Back-to-school season may bring a surprise from Microsoft. The company is reportedly testing a new “Study and Learning” mode in Copilot, spotted by some users in the mode selector alongside Deep Research and Smart Mode.
This feature appears designed to adapt Copilot for education, helping students structure study sessions, create quizzes, and tailor explanations to different learning speeds. The discovery comes from TestingCatalog, which shared screenshots and details of the ongoing trial.
What the New Mode Does
When enabled, “Study and Learning” shifts Copilot’s behavior toward academic tasks. It can break down topics into structured outlines, suggest practice questions, and generate supporting materials—all without leaving the chat interface.
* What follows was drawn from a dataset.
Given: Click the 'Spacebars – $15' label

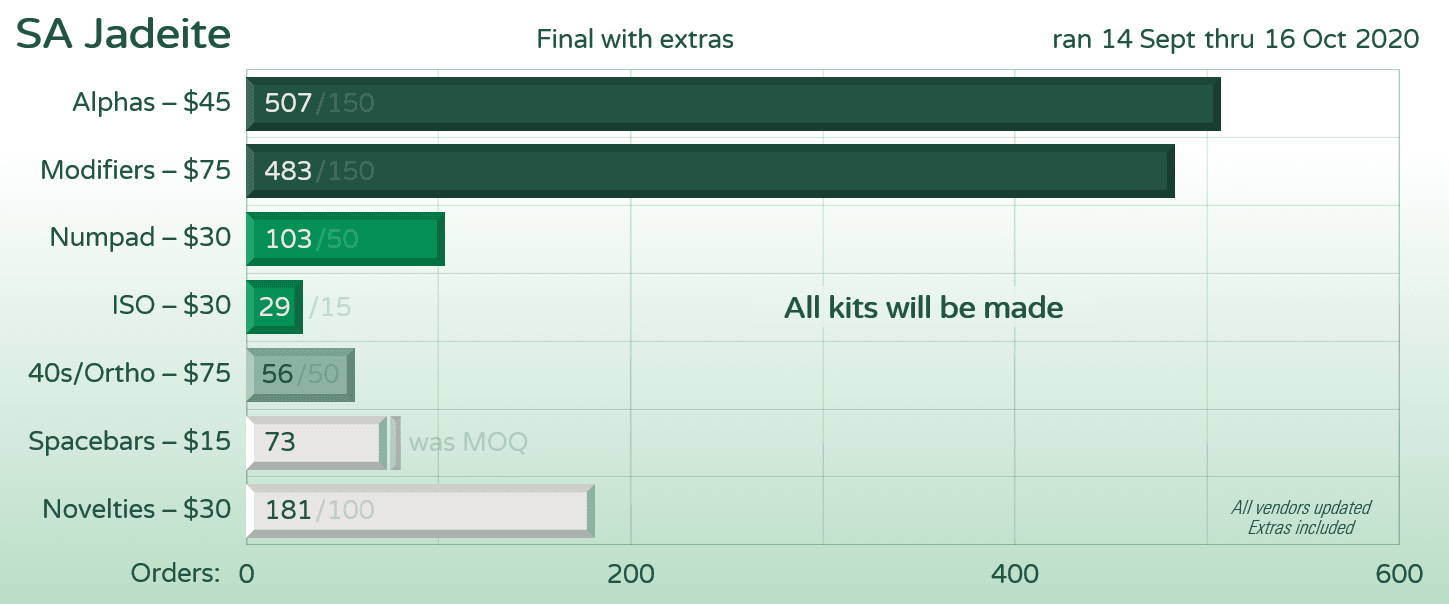Looking at the screenshot, I should (x=130, y=441).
It’s part of a broader evolution in Copilot, which has been steadily adding conversational modes for different use cases, such as Quick Mode, Think Deeper, and Deep Research.

The timing is notable: Microsoft is introducing this just weeks after the new school year begins, following recent upgrades like Smart Mode, a refreshed Copilot home screen, and semantic file search in Windows. Meanwhile, OpenAI has rolled out a “Study Mode” in ChatGPT, signaling growing competition in the education space.
Copilot’s Growing Capabilities
On Windows, Copilot already suggests recent apps and files, launches guided sessions for complex tasks, and can even locate content using natural language prompts (for example, “find the PDF of the chicken toast recipe”).
An educational mode would build on these features by shaping responses around learning goals, giving students a more tailored assistant for studying.
Availability and Outlook
Microsoft has yet to officially announce the feature. For now, it appears to be an A/B test available to a limited group of users, possibly timed with the back-to-school season. There’s no guarantee it will roll out broadly, but if it does, we can expect it to appear across Windows, the web, and mobile versions of Copilot, alongside existing modes.
If consolidated, “Study and Learning” could mark another step toward making Copilot not just a productivity tool but also a pedagogical companion—a contextual assistant that adapts to how students learn.